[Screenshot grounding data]
- Opening Delimiter -

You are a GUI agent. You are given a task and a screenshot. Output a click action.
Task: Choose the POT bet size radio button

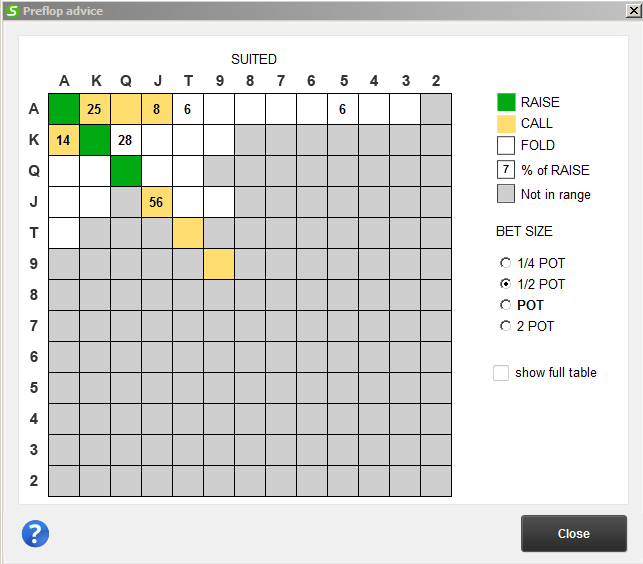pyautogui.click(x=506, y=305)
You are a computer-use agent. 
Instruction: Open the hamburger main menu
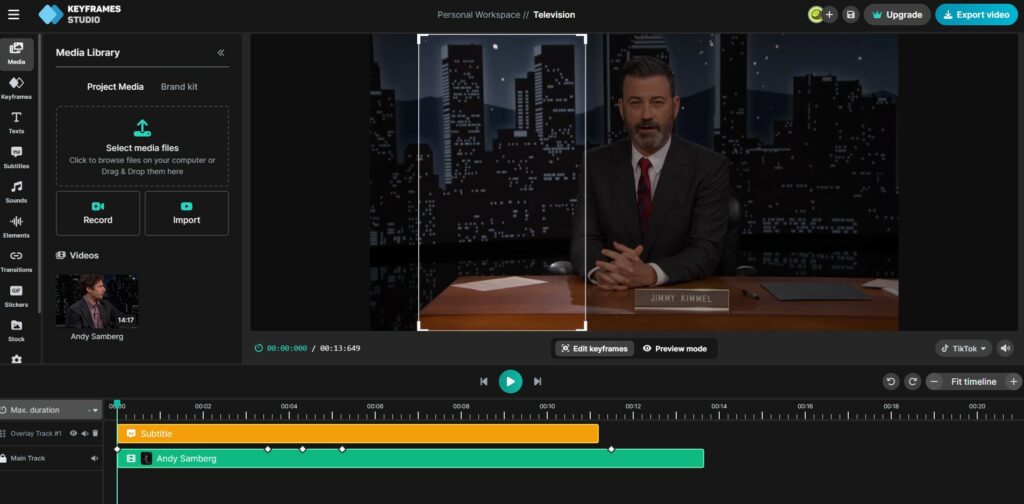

- Closing Delimiter -

*Instructions to follow*
Set down only the lines from the one with "You are a computer-use agent." through the end of the entries, exactly as they appear, leaving out each picture.

*Response area*
You are a computer-use agent. 
Instruction: Open the hamburger main menu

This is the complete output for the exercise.